Rewrite the records from the line with "You are a GUI" to the line with "(x=254, y=26)", swapping "click action" for "tap action" and keeping everything else the same. Leave the pictures out of your answer.

§ **Data section**

▶

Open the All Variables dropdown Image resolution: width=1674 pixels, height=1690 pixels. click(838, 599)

◀
▶

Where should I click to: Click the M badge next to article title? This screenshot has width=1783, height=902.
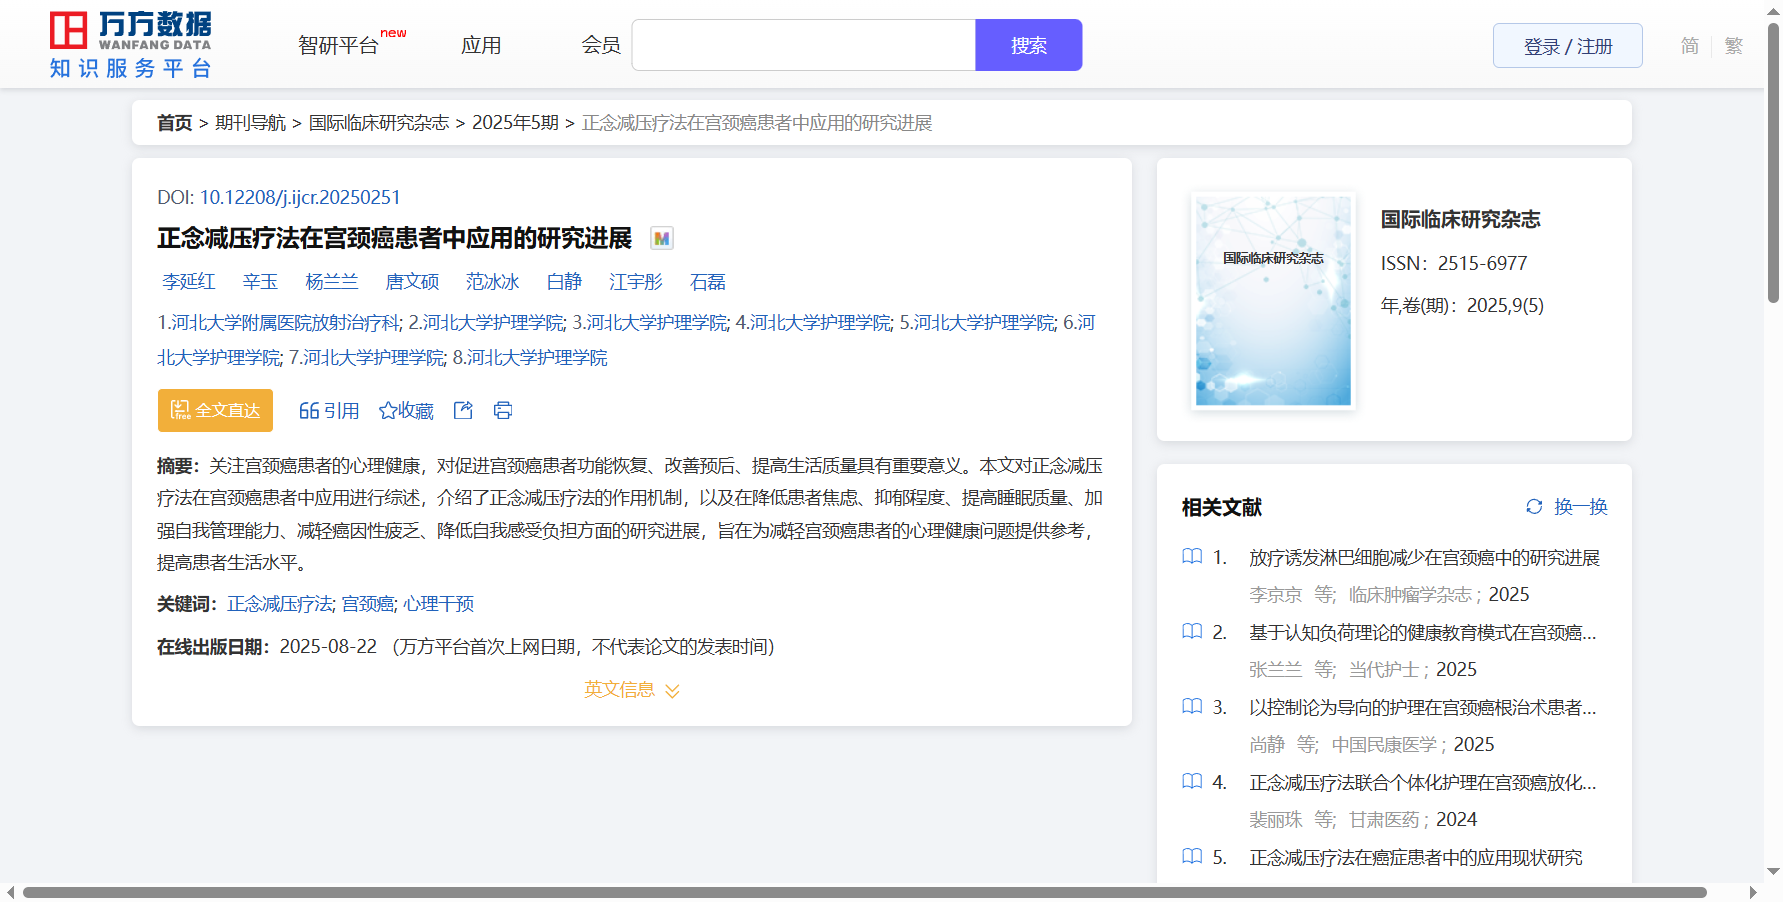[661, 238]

◀
▶

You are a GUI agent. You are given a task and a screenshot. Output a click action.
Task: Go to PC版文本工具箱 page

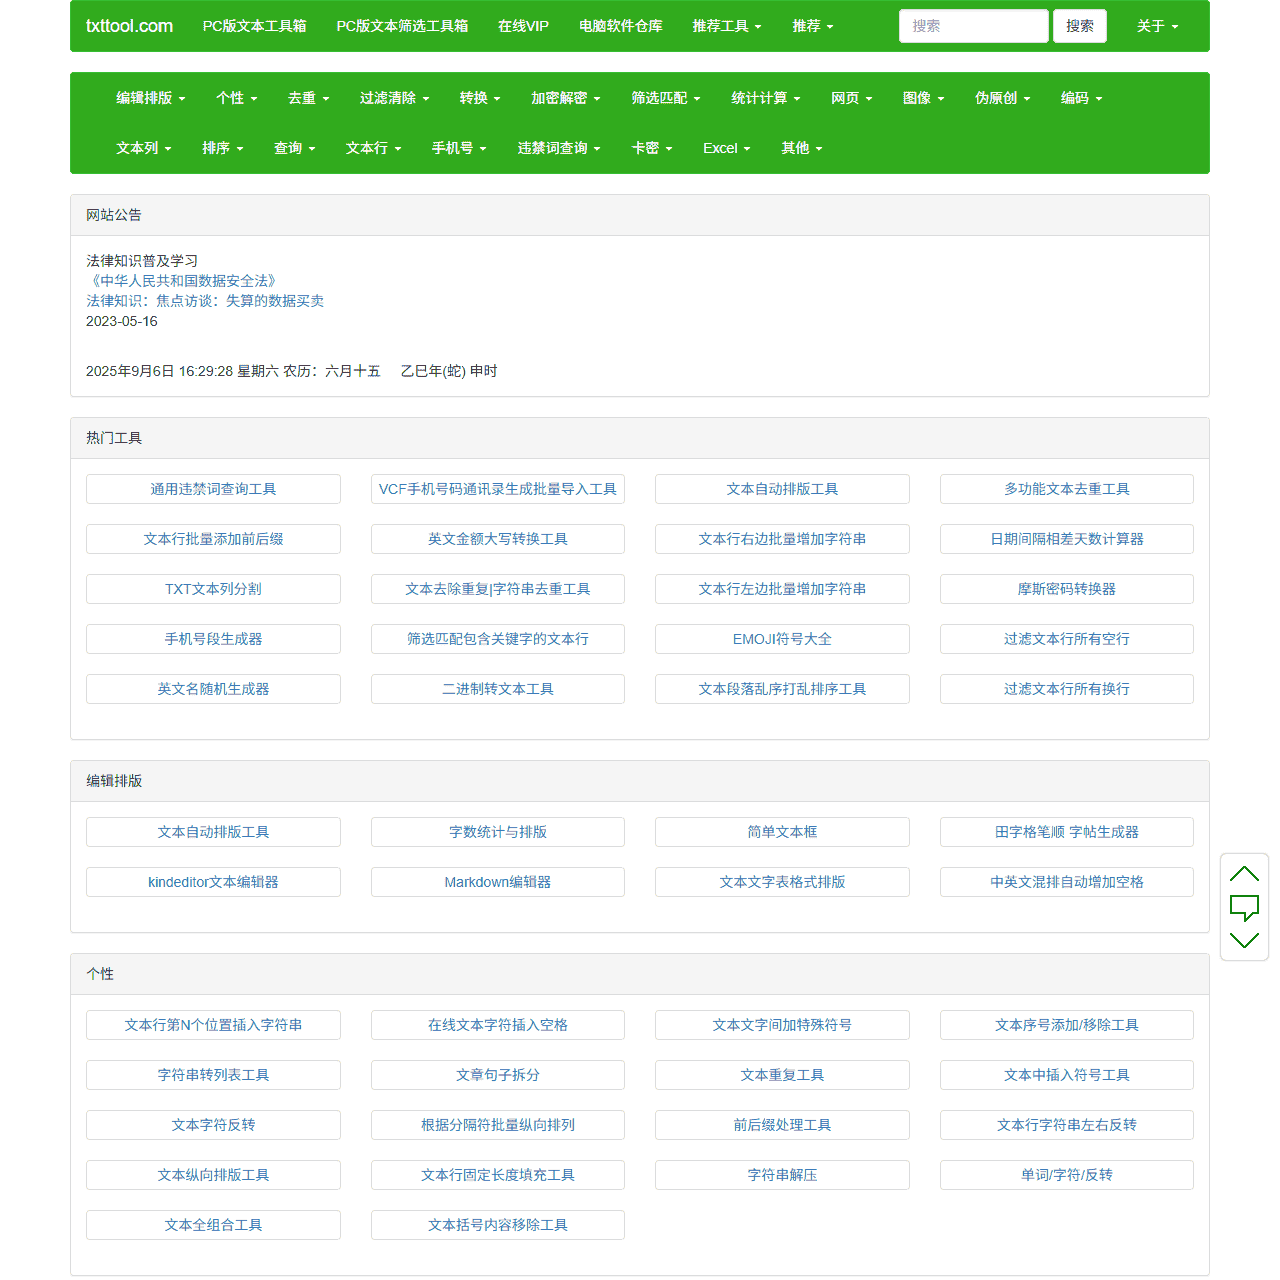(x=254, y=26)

◀

§ **Full answer**
You are a GUI agent. You are given a task and a screenshot. Output a tap action.
Task: Go to PC版文本工具箱 page

(x=254, y=26)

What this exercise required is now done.